Both these commands install the packages that are given as arguments. However, apt and aptitude each use their own dependency resolution algorithms (which choose which packages to install to satisfy the request), which are different. This means in practice that they may choose different packages to install as a result of the same package arguments. E.g.

apt-get install foo

and

aptitude install foo

may choose to install different packages.

Note also that one rather noticeable difference between the two commands is aptitudes interactive dependency resolver. This will give you different choices on how to install the package, ranging from the reasonable to the insane. Daniel Burrows, the author of aptitude, was rather proud of having discovered this algorithm.

The apt binary is contained in the apt software binary package (deb), which also includes apt-get and apt-cache. apt is a newer command than the other two and is intended to be friendlier. As far as I know apt-get install and apt install are functionally equivalent.

The aptitude binary is contained in the aptitude software binary package (deb).

To find out more about these commands you can do e.g.

man apt

to see the man page and

apt --help

to see the help output, and similarly for the other commands mentioned here.

Here is Michael Vogt, long time apt developer, on the subject of the new apt binary.
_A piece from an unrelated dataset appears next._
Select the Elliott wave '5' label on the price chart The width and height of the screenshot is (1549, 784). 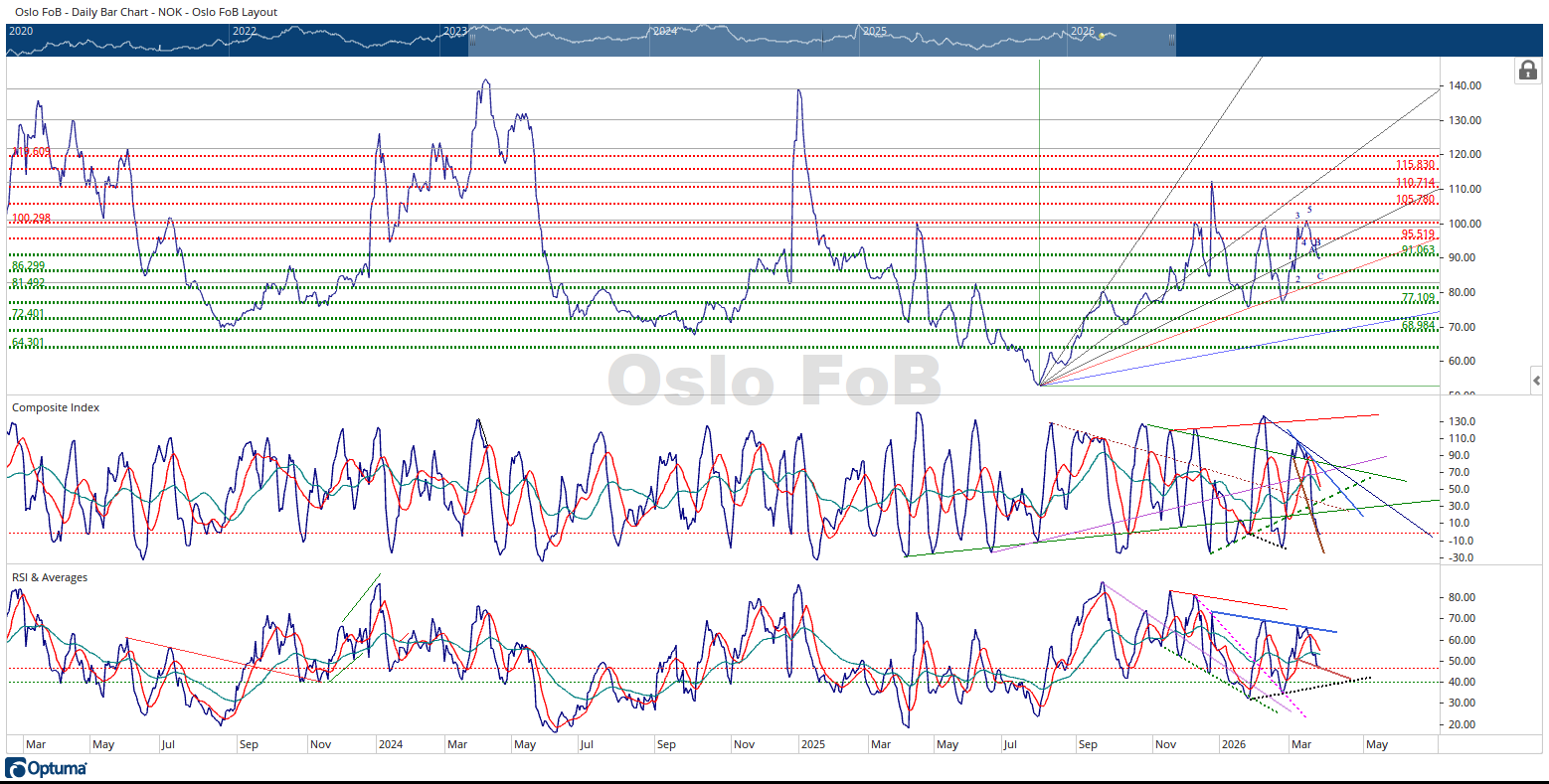click(1309, 209)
He writes

The big news for this version is that we included a new “apt” binary that combines the most commonly used commands from apt-get and apt-cache. The commands are the same as their apt-get/apt-cache counterparts but with slightly different configuration options.

Currently the apt binary supports the following commands:

  • list: which is similar to dpkg list and can be used with flags like --installed or --upgradable.
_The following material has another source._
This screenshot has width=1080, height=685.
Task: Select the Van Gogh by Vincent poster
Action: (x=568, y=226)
  • search: works just like apt-cache search but sorted alphabetically.

  • show: works like apt-cache show but hide some details that people are less likely to care about (like the hashes). The full record is still available via apt-cache show of course.

  • update: just like the regular apt-get update with color output enabled.

  • install,remove: adds progress output during the dpkg run.

  • upgrade: the same as apt-get dist-upgrade –with-new-pkgs.

  • full-upgrade: a more meaningful name for dist-upgrade.

  • edit-sources: edit sources.list using $EDITOR.

PS: If the Super Cow Powers thing puzzles you, you're not the only one.

PPS: NB: aptitude, apt, apt-get, apt-cache all use the shared apt library, which lives in (you guessed it) the apt package, so they have a lot of common code. Try running

ldd /usr/bin/apt

or

ldd /usr/bin/aptitude

and you'll see a line like

libapt-pkg.so.4.12 => /usr/lib/x86_64-linux-gnu/libapt-pkg.so.4.12 (0x00007fd065330000)

That is apt/aptitude linking against the shared apt library. But the dependency resolver is not one of the things they share.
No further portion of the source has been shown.